(Task goal):
Print nothing except the lines of the listing below from the line with "Wiang Kum Kam (15, 1563)" to the line with "Tours (58, 2459)", each exactly as written, both ends included.

(Provided records):

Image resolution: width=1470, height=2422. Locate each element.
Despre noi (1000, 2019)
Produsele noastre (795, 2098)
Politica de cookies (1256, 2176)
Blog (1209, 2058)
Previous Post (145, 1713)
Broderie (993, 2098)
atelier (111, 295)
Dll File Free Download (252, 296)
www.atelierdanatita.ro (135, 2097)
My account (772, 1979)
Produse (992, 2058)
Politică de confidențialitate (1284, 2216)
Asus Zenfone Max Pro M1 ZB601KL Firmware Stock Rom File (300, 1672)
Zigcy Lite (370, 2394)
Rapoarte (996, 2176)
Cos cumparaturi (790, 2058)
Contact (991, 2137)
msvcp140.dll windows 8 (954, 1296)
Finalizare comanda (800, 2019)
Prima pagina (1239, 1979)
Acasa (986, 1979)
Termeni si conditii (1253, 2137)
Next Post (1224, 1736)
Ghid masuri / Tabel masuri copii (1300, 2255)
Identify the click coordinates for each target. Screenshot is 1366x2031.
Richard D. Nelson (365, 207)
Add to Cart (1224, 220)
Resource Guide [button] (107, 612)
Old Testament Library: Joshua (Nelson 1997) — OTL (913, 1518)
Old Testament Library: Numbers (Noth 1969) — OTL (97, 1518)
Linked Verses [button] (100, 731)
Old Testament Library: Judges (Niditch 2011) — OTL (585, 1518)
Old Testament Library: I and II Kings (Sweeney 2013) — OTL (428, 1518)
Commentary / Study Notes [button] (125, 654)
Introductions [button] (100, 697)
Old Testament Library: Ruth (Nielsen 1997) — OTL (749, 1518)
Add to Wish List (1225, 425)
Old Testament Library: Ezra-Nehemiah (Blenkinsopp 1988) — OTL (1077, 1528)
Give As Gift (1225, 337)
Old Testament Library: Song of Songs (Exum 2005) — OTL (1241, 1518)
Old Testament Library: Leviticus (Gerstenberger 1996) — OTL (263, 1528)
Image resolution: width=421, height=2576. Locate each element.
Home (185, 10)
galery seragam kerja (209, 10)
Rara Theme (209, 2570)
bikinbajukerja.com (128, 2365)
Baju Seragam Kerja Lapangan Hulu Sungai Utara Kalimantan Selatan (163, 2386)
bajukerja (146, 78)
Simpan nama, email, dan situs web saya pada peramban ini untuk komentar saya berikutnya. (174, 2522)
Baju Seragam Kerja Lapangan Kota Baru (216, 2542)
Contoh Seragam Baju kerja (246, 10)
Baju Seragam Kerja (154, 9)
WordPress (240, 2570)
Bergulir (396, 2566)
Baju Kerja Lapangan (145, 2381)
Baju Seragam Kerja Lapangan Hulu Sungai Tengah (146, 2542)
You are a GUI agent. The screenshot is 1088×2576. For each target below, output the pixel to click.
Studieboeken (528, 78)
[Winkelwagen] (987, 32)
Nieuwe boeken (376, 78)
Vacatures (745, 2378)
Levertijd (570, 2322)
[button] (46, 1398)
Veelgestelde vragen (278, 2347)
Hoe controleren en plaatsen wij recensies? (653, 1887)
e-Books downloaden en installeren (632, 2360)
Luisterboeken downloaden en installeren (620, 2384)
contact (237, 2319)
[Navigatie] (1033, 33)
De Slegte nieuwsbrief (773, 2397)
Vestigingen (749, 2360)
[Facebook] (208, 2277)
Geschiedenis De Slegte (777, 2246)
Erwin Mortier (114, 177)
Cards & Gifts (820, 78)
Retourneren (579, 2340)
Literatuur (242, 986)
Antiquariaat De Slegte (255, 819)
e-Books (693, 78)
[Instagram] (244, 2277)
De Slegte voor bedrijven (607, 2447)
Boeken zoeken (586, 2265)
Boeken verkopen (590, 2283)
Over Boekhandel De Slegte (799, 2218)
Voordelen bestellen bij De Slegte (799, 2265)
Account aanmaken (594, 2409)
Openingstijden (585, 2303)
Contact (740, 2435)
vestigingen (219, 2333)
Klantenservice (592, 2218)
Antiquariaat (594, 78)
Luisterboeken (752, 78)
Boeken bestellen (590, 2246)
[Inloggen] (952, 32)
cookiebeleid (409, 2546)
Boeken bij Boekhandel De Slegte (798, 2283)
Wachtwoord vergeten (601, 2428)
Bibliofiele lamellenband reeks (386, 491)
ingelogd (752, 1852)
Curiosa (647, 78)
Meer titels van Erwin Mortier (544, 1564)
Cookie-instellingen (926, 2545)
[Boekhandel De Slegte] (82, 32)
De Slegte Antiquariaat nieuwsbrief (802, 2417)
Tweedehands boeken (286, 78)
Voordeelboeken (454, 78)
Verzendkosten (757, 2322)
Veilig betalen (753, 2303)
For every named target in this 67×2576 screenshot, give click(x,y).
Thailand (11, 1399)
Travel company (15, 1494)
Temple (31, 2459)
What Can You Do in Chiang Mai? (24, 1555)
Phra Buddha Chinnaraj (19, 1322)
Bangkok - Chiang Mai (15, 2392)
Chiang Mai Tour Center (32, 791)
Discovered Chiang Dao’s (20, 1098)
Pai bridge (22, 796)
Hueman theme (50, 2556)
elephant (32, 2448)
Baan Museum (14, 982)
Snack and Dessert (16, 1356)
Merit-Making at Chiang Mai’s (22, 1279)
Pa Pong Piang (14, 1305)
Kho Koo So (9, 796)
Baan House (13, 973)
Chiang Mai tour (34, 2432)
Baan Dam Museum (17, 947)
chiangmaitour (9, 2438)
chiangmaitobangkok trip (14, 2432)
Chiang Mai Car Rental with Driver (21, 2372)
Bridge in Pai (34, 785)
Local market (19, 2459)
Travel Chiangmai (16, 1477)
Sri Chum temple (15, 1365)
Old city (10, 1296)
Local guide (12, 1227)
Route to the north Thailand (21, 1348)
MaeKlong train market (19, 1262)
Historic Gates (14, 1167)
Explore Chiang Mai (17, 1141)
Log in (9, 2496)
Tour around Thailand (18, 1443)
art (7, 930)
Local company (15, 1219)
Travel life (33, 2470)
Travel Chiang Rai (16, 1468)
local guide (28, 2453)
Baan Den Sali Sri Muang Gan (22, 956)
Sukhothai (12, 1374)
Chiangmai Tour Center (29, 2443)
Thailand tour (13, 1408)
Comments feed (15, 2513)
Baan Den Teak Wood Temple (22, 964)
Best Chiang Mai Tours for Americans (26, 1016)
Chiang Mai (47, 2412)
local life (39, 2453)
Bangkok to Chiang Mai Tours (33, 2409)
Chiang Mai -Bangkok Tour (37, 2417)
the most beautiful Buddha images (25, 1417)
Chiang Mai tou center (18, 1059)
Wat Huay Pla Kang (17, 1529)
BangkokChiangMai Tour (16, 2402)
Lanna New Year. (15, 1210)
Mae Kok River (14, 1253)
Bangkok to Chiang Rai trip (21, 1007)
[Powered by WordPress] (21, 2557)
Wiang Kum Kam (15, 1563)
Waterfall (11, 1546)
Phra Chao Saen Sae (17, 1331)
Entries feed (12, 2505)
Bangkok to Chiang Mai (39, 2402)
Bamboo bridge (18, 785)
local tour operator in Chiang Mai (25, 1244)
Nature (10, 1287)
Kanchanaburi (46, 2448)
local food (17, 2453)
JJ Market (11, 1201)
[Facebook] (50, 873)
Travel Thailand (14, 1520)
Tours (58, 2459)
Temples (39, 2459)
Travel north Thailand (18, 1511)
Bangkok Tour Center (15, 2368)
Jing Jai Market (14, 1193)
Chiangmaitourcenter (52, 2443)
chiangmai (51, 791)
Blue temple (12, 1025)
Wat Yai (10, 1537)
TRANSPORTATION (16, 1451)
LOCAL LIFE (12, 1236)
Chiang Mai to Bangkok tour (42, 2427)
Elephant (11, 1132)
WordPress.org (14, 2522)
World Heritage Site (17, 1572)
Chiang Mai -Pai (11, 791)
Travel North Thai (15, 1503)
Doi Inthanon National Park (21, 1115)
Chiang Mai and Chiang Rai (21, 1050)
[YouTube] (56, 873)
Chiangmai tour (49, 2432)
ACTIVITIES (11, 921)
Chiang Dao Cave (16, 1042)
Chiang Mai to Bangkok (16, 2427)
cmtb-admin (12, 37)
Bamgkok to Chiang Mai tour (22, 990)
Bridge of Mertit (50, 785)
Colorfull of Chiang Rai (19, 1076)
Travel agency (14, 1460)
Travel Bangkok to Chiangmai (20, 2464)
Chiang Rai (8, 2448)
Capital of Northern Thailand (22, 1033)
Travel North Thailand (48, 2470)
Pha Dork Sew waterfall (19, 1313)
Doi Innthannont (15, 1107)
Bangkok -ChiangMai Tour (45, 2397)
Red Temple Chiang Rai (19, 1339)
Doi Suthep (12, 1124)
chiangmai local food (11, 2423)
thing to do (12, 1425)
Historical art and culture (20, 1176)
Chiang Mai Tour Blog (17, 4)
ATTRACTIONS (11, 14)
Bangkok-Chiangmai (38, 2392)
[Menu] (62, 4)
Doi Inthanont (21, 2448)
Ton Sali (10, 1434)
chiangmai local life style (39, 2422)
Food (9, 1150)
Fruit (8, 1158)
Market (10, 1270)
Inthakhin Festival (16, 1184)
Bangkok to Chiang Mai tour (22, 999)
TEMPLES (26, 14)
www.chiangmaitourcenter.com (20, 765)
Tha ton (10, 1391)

(Solved problem):
Wiang Kum Kam (15, 1563)
Waterfall (11, 1546)
Phra Chao Saen Sae (17, 1331)
Entries feed (12, 2505)
Bangkok to Chiang Mai (39, 2402)
Bamboo bridge (18, 785)
local tour operator in Chiang Mai (25, 1244)
Nature (10, 1287)
Kanchanaburi (46, 2448)
local food (17, 2453)
JJ Market (11, 1201)
[Facebook] (50, 873)
Travel Thailand (14, 1520)
Tours (58, 2459)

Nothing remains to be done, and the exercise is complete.